- [Assignment]: Please output the entries below from the line that contains "Click the Resolved Domains heading" through the final line, reproduced exactly and alone.

- [Pixel coordinate grounding data]:
>>>>

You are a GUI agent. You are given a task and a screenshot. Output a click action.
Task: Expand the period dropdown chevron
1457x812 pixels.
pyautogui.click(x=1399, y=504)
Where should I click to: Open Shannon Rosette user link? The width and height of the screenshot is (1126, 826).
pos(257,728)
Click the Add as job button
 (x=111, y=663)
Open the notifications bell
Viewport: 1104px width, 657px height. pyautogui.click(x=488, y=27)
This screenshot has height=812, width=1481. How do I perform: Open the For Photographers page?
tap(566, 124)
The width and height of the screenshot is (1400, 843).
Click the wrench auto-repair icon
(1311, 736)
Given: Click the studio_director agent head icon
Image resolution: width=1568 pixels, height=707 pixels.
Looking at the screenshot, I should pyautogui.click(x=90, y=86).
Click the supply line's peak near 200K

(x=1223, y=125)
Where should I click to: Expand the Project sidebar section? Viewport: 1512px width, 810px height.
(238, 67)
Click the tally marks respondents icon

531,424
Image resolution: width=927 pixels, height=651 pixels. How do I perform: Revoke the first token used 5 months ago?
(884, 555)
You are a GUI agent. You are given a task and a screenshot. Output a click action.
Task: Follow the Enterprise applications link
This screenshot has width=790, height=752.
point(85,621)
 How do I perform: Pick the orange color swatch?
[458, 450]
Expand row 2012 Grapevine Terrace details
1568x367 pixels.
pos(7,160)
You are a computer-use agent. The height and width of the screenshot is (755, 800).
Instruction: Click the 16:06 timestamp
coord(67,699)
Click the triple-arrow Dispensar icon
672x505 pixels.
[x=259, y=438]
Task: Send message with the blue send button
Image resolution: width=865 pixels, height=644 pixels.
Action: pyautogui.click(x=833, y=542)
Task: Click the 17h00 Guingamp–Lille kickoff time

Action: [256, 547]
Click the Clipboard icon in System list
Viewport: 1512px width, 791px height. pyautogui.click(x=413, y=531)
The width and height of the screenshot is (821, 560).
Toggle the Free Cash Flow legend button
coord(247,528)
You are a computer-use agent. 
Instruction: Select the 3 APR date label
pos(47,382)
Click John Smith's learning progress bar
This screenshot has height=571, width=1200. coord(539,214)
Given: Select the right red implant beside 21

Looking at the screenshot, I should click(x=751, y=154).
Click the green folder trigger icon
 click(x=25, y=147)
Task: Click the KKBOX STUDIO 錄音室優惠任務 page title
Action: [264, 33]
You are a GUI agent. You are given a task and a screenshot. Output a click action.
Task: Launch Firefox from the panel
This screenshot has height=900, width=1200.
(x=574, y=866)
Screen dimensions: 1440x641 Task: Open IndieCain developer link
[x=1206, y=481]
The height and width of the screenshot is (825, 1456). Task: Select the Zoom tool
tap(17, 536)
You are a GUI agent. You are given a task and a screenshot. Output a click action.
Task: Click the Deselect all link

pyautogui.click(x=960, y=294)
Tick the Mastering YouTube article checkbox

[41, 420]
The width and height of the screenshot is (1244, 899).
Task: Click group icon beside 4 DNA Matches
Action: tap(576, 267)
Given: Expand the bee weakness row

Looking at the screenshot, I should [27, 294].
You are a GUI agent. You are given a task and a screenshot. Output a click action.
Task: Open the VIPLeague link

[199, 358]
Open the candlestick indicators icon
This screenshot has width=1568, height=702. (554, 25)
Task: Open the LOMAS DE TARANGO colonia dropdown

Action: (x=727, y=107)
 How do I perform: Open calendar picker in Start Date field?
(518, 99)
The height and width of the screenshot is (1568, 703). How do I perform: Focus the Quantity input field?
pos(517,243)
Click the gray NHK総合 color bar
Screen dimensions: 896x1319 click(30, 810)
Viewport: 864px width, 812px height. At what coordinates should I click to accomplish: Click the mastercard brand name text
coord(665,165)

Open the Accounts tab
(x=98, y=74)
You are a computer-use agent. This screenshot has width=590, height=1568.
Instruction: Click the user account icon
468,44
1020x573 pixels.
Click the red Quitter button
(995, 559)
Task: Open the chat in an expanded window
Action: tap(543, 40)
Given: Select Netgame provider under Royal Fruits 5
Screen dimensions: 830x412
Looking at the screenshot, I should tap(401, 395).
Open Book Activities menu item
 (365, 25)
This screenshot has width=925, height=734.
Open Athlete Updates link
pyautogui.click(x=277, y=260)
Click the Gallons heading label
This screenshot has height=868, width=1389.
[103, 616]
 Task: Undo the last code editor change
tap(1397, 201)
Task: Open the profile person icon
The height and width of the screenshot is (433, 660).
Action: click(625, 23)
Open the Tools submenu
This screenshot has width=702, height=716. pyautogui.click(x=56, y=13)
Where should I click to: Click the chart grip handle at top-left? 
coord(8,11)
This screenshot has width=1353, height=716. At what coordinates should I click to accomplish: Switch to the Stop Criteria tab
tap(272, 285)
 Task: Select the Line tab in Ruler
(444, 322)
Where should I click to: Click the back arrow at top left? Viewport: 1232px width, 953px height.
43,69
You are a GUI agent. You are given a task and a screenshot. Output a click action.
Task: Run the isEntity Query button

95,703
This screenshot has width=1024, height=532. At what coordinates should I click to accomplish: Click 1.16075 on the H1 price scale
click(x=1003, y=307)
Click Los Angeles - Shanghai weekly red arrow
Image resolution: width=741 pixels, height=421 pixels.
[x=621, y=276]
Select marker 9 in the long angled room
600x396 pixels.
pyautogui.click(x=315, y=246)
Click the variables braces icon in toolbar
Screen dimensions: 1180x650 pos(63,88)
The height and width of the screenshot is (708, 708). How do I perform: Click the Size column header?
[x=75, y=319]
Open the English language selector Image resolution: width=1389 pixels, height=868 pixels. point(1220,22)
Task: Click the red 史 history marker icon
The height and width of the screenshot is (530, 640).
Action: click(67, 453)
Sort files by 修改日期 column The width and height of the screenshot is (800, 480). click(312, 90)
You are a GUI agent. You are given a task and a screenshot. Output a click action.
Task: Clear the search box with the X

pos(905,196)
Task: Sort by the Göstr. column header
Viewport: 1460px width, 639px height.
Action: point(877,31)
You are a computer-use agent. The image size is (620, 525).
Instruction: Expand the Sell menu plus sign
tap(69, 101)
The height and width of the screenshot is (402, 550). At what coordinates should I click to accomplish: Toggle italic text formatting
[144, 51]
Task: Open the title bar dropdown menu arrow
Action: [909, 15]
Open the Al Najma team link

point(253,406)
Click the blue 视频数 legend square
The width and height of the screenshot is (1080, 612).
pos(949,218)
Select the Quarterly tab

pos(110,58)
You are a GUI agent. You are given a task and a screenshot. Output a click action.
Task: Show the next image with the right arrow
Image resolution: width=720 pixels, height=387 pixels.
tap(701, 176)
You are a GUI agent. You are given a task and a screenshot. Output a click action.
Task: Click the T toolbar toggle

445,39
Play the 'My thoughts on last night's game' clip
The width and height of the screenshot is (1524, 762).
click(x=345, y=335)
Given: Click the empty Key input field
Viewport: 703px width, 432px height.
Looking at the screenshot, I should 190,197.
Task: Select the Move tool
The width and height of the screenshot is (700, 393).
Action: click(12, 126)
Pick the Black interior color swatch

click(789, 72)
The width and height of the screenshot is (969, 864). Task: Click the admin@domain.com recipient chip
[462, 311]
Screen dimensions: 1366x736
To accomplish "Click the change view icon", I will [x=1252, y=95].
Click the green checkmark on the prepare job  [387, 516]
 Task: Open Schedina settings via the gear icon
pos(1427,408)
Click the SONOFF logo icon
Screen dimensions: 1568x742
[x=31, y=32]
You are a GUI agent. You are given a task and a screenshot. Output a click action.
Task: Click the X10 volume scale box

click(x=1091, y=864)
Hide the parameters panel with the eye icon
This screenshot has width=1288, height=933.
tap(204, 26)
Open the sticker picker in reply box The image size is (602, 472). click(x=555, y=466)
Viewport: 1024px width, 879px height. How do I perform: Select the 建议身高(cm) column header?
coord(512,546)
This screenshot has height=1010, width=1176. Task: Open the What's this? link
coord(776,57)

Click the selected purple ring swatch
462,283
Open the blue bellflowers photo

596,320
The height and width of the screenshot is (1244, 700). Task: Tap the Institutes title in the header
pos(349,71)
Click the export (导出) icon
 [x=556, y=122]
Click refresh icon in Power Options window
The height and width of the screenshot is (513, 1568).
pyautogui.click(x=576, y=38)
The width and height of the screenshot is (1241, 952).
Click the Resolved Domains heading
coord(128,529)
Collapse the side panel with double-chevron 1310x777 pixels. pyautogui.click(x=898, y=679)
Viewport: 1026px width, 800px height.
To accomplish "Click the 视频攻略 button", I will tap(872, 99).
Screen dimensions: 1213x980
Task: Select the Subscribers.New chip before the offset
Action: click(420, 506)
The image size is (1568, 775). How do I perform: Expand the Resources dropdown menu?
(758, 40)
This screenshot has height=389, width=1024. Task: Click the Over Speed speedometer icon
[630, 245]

<<<<

- [Solution below]:
Click the Resolved Domains heading
coord(128,529)
Collapse the side panel with double-chevron 1310x777 pixels. pyautogui.click(x=898, y=679)
Viewport: 1026px width, 800px height.
To accomplish "Click the 视频攻略 button", I will tap(872, 99).
Screen dimensions: 1213x980
Task: Select the Subscribers.New chip before the offset
Action: click(420, 506)
The image size is (1568, 775). How do I perform: Expand the Resources dropdown menu?
(758, 40)
This screenshot has height=389, width=1024. Task: Click the Over Speed speedometer icon
[630, 245]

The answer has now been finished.